- [THE RECORDS]
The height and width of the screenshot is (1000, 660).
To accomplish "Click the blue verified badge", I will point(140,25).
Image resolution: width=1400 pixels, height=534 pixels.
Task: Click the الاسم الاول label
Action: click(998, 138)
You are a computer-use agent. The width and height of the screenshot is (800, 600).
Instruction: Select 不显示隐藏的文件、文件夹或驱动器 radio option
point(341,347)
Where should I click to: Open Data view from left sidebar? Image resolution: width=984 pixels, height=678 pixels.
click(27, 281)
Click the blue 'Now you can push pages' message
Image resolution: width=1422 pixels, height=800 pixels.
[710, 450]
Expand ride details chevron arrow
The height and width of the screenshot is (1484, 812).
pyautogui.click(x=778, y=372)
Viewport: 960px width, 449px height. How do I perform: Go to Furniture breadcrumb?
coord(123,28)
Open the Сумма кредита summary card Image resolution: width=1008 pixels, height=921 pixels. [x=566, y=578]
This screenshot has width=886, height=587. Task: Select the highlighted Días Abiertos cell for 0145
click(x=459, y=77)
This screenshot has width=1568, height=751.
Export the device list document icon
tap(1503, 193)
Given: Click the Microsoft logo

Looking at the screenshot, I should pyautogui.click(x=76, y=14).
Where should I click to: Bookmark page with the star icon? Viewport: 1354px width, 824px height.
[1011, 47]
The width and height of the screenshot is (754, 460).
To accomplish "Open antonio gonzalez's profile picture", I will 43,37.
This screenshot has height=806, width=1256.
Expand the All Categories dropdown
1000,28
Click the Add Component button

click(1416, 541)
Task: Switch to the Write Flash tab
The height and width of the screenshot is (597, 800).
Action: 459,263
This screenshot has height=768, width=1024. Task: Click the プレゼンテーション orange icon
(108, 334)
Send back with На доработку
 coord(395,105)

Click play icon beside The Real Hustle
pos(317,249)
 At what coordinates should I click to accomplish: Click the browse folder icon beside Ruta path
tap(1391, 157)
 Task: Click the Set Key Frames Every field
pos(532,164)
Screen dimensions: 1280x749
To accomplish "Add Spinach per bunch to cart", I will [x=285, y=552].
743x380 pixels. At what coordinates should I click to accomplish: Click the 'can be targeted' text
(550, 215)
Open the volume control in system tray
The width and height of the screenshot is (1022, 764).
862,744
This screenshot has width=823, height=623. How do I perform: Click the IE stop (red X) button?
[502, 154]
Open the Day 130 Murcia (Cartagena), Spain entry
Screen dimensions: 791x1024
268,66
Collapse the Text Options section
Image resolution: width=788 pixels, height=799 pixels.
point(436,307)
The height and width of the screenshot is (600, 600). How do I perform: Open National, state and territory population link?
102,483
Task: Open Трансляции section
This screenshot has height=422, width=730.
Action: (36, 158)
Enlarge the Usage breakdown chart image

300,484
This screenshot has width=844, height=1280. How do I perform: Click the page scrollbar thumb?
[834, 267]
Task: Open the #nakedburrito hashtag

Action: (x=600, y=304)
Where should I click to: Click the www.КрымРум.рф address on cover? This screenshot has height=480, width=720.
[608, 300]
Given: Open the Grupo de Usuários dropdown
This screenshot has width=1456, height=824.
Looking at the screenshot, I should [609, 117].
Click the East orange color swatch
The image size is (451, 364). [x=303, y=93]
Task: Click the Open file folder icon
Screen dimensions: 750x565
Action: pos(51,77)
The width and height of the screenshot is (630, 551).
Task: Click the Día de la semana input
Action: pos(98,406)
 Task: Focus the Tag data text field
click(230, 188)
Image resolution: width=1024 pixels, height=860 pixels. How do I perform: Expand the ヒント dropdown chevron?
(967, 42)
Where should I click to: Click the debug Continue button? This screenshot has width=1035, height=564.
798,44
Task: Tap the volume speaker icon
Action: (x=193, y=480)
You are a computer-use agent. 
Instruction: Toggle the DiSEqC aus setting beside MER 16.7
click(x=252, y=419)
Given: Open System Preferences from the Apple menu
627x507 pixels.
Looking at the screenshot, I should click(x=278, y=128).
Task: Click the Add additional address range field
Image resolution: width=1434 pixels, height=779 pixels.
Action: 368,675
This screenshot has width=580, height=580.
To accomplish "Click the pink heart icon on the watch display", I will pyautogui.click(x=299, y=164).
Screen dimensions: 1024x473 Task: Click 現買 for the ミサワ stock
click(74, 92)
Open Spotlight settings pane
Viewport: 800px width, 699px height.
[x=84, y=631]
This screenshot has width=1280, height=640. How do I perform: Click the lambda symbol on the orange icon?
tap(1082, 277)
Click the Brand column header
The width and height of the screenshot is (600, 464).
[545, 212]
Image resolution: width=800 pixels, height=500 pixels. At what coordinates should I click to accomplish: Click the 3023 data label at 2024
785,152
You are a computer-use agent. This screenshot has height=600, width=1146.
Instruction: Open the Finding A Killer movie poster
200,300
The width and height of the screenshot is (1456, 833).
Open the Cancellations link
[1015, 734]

- [EXERCISE OBJECTIVE]
All lines of the material that contain the word "agent" should be listed.

- [RESULT FOR THIS EXERCISE]
You are a computer-use agent. The width and height of the screenshot is (800, 600).
You are a computer-use agent. 
You are a computer-use agent. This screenshot has height=600, width=1146.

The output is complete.